Israël voit dans le Hezbollah un angle par lequel attaquer l’Iran et
sa politique dans la région. Mais Israël voit également le Hezbollah
comme un réel danger, ayant acquis une certaine expérience dans la
guerre civile syrienne. Le Hezbollah d’aujourd’hui n’est pas le même que
celui de 2006, alors qu’à l’époque celui-ci avait déjà réussi à
repousser l’offensive sioniste. Il il est devenu un ennemi encore plus
redoutable. Ainsi, même si Israël se prépare pour un conflit avec le
Hezbollah, il a intérêt à retarder le moment de la déflagration.
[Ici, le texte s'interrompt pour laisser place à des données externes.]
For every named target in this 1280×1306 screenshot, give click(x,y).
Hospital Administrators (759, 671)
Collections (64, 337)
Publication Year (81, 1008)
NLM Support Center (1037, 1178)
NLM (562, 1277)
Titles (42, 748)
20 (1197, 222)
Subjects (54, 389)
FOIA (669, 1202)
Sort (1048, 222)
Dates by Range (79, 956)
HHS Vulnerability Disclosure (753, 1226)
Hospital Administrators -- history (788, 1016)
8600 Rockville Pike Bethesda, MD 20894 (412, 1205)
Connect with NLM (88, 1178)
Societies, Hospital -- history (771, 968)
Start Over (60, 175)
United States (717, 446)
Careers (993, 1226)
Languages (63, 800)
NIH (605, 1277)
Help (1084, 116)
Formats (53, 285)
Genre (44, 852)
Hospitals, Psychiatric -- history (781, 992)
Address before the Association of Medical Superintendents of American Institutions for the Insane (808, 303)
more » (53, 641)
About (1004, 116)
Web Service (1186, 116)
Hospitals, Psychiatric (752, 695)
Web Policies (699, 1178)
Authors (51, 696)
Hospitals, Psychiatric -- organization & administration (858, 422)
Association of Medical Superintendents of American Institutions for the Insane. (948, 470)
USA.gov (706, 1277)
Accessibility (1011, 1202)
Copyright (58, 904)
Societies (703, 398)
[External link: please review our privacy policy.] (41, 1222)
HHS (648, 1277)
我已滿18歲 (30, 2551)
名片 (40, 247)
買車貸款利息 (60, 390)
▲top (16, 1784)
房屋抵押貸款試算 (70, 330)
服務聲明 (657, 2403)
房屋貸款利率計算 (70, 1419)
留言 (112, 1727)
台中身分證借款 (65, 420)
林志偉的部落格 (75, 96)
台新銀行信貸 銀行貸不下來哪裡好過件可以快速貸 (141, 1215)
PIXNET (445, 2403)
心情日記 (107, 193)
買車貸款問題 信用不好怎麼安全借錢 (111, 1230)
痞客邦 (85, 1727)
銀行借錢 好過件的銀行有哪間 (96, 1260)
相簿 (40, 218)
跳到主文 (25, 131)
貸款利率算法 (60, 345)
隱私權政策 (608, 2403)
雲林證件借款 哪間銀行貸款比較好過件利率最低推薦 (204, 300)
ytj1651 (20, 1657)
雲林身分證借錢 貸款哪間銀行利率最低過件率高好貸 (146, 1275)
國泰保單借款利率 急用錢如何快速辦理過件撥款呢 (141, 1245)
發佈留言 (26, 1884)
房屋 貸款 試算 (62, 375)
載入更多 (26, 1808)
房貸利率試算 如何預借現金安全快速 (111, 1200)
Du côté du Hezbollah, même si son « parton » iranien aimerait le
pousser au conflit avec l’État sioniste, l’organisation chiite n’a pas
intérêt à s’engager tout de suite dans un autre conflit. Celle-ci, même
en ayant acquis une grande expérience de combat, a perdu beaucoup de ses
combattants pendant la guerre syrienne. L’organisation a besoin d’une
pause pour se réorganiser.
Cependant, il est évident que les évènements peuvent parfois dépasser
la volonté des acteurs, notamment dans une région aussi volatile. Tous
les dangers restent présents, notamment avec le retrait des États-Unis
de l’Accord sur le nucléaire iranien, une victoire des secteurs les plus
belliqueux de l’establishment nord-américain et des classes dominantes
sionistes, qui risque d’attiser les frictions régionales.